Já sabemos? basta consultar os dados estatísticos quer o ministério divulga? que o insucesso escolar é absurdamente elevado. Já sabemos que, em cada ano lectivo, centenas de milhares de alunos não conseguem transitar de ano. Já sabemos que o secundário chumba um terço dos seus alunos e que, no final do décimo segundo, cerca de metade fica à porta da universidade. Sabemos que a reprovação atinge quase um quarto dos alunos do sétimo ano e quase metade do décimo ano. Já sabemos que, no segundo ano, acontece uma primeira degola dos inocentes.
E que a taxa de retenção e desistência passa de 7,8 por cento no quarto ano de escolaridade para 14 por cento no quinto. Já sabemos que pouco ou nada melhorou, desde meados da década de 90. Já sabemos isso tudo. E depois?...
Prevejo que, em breve, as estatísticas apresentem evolução positiva. Os alunos dos cursos tecnológicos e artísticos, à semelhança do que acontece com os dos profissionais, apenas terão de fazer exames nacionais, se quiserem ir para a universidade. E também porque sucederá uma natural inflação nas notas, acaso o ministério insista no disparate de os pais virem a participar na avaliação dos professores...
O ministério aprovou mais algumas regras de avaliação. Entre as inúteis medidas ministeriais, prevê-se a obrigatoriedade de as escolas realizarem planos de recuperação dos alunos que terminaram o primeiro período lectivo com três ou mais negativas. E o acompanhamento dos alunos que, mesmo assim, vierem a chumbar. Mais do mesmo?

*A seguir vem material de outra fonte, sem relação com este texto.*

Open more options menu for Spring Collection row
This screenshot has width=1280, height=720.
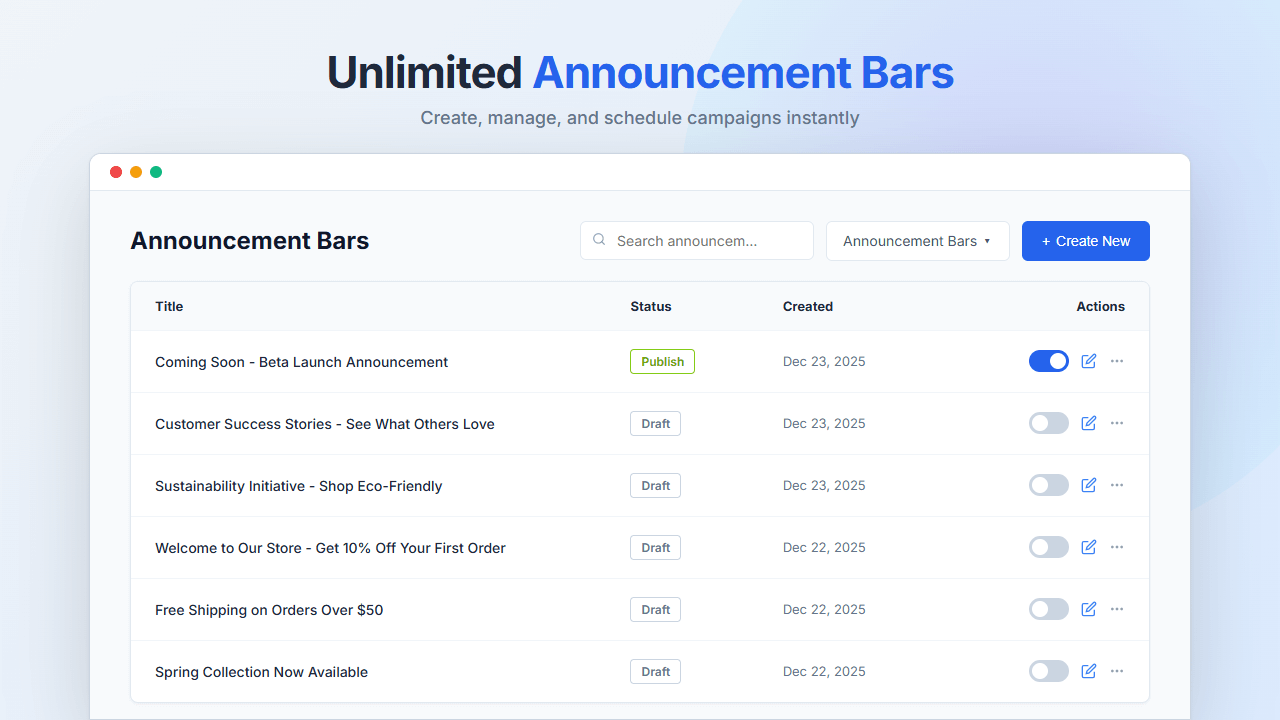pos(1117,671)
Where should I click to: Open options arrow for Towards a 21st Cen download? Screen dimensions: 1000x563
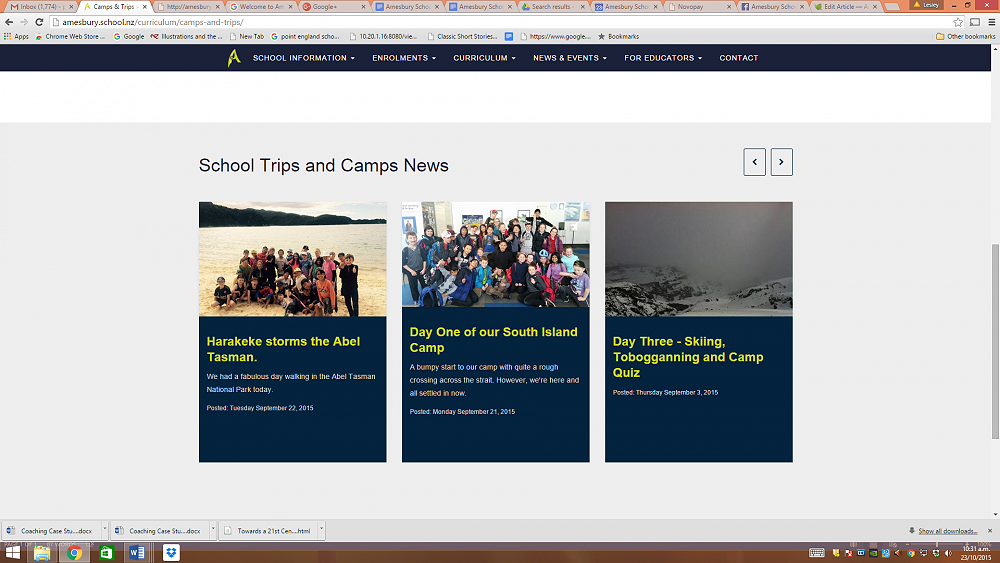tap(323, 531)
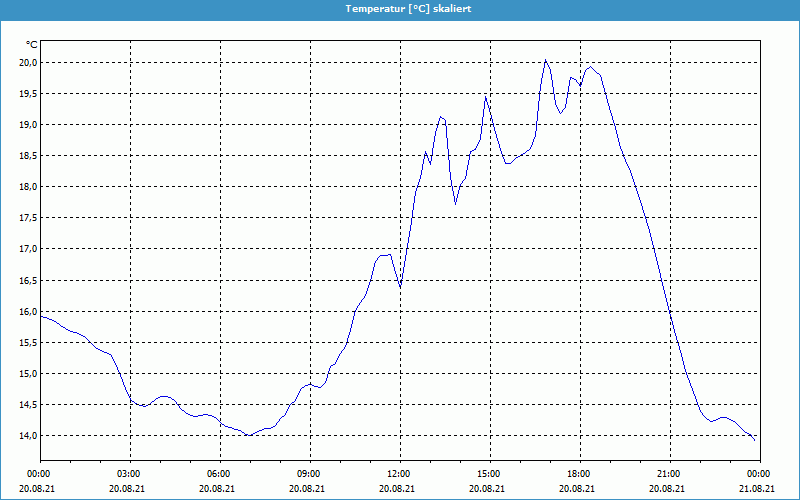Image resolution: width=800 pixels, height=500 pixels.
Task: Click the 03:00 time axis label
Action: point(129,473)
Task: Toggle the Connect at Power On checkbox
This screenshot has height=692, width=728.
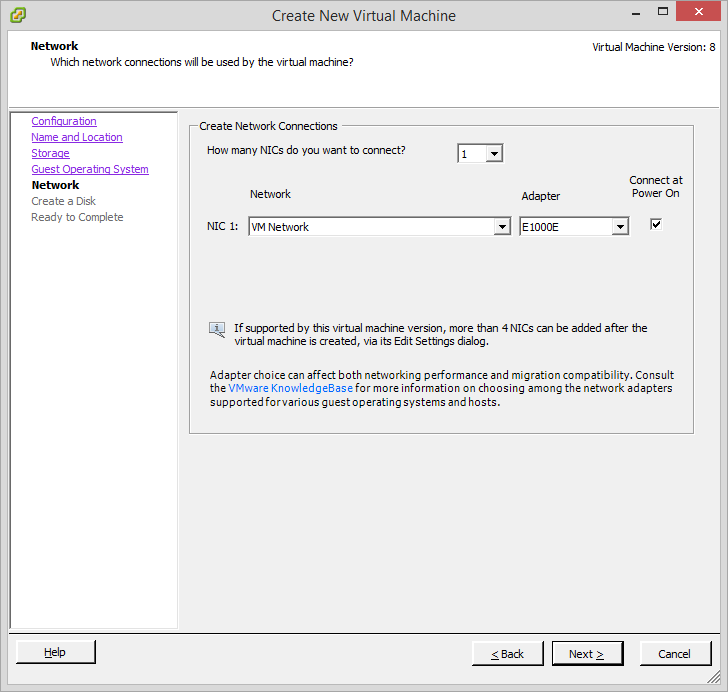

Os governos sucedem-se. Só o insucesso e as medidas avulsas não variam. As propostas são sempre remediativas, não logram atingir o âmago do problema.

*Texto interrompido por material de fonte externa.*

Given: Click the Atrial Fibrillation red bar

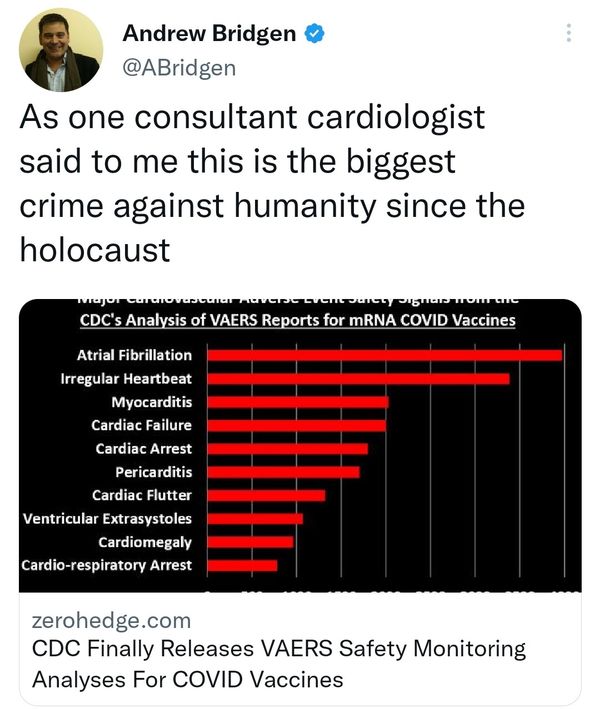Looking at the screenshot, I should [x=385, y=355].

Há mais de trinta anos, venho escutando as ladainhas dos ministérios e das corporações. Ao longo de dezenas de anos, conheci professores que acreditaram nas boas intenções dos poderes e na solidariedade dos pares. Vi esses professores fazerem maravilhas com os seus alunos, acreditando ser possível melhorar a escola. Assisti às suas tentativas de sensibilização de outros professores das suas escolas. Vi os seus projectos serem destruídos. Vi como os professores crentes eram destruídos por professores cínicos.
Cansei-me de ver a comunicação social dar guarida a espertalhões que atingem o topo de venda de livros, criticando o "eduquês". Eu também o critico, porque muita da literatura das ditas ciências de educação não passa de literatura de cordel. E é tal a distância entre os devaneios teóricos e a realidade das práticas, que certas teses não passam de ficção científica. Porém, aqueles que erigem as "novas pedagogias" em bode expiatório de todas as culpas do sistema, desviam a discussão do essencial. Apenas contribuem para a desorientação geral. E os críticos das "novas pedagogias" nem sequer conseguem apontar o nome de uma só escola que desastrosamente pratique as "novas pedagogias", que prodigamente glosam nos seus best sellers.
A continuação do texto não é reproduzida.